> Task directions: Omitting all images, transcribe the listing word for word.

> Data listing:

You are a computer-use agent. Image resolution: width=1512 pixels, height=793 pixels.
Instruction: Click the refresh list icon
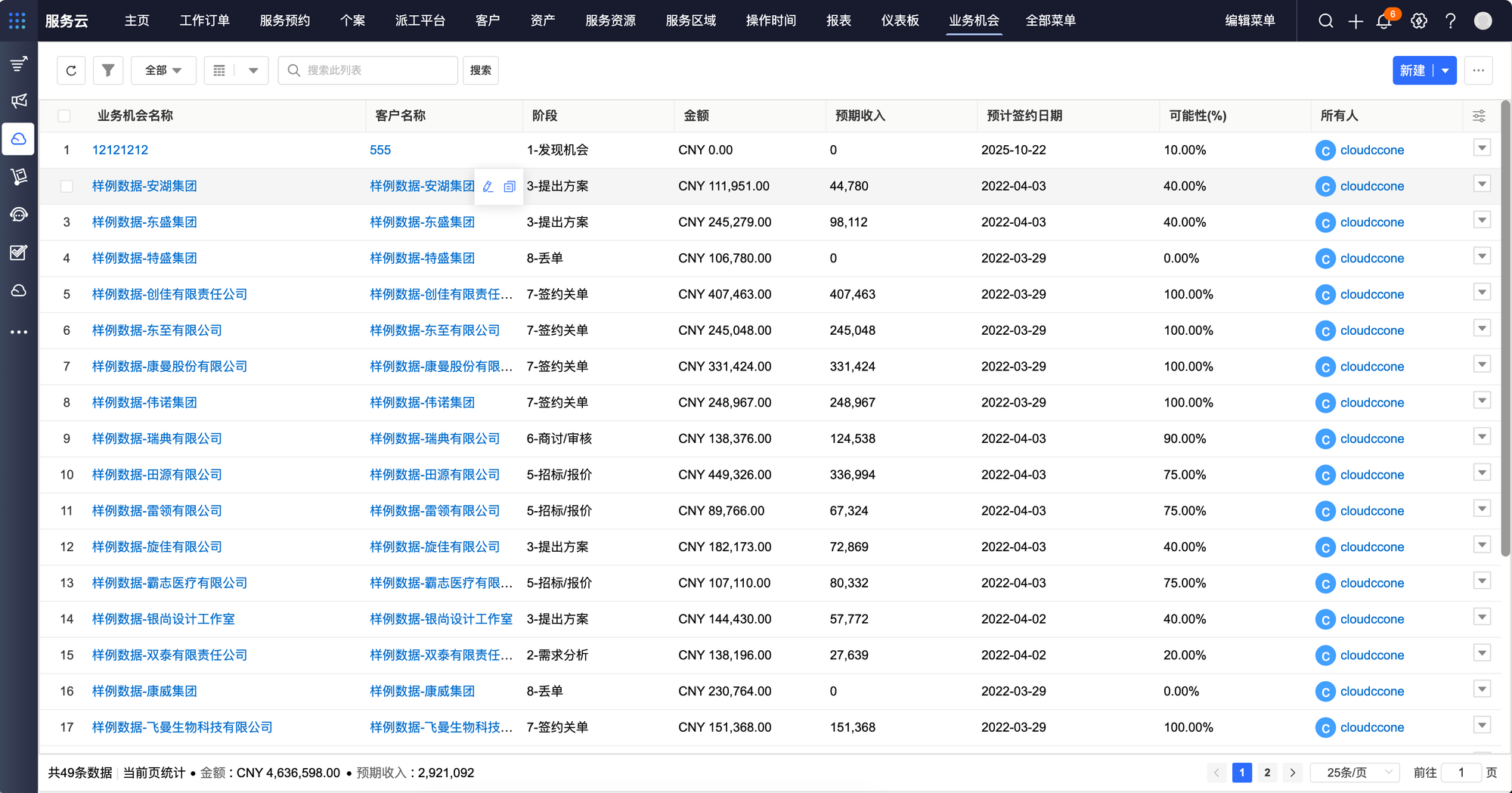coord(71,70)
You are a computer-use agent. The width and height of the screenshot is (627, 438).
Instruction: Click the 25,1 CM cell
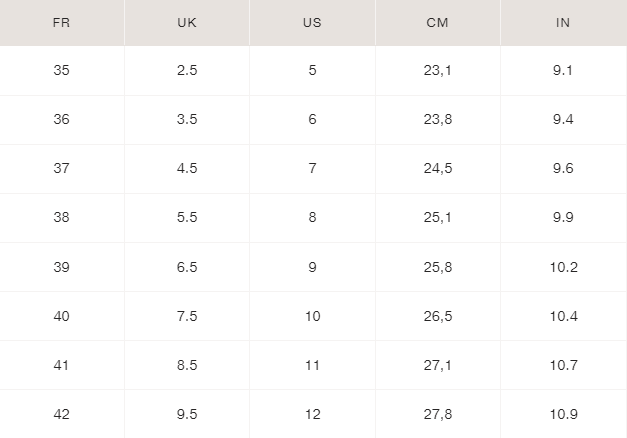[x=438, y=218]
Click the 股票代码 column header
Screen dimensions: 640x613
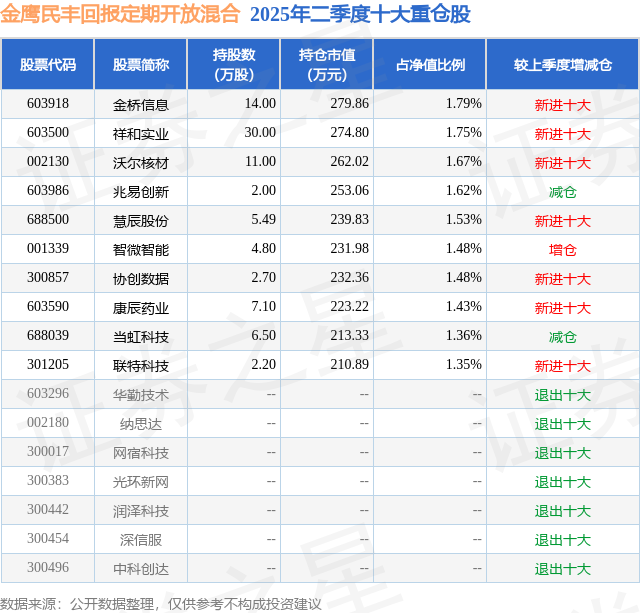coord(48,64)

> Problem solution:
You are a computer-use agent. Image resolution: width=1512 pixels, height=793 pixels.
Instruction: Click the refresh list icon
coord(71,70)
You are a computer-use agent. The width and height of the screenshot is (627, 438).
Instruction: Click the 25,1 CM cell
[x=438, y=218]
Click the 股票代码 column header
Screen dimensions: 640x613
coord(48,64)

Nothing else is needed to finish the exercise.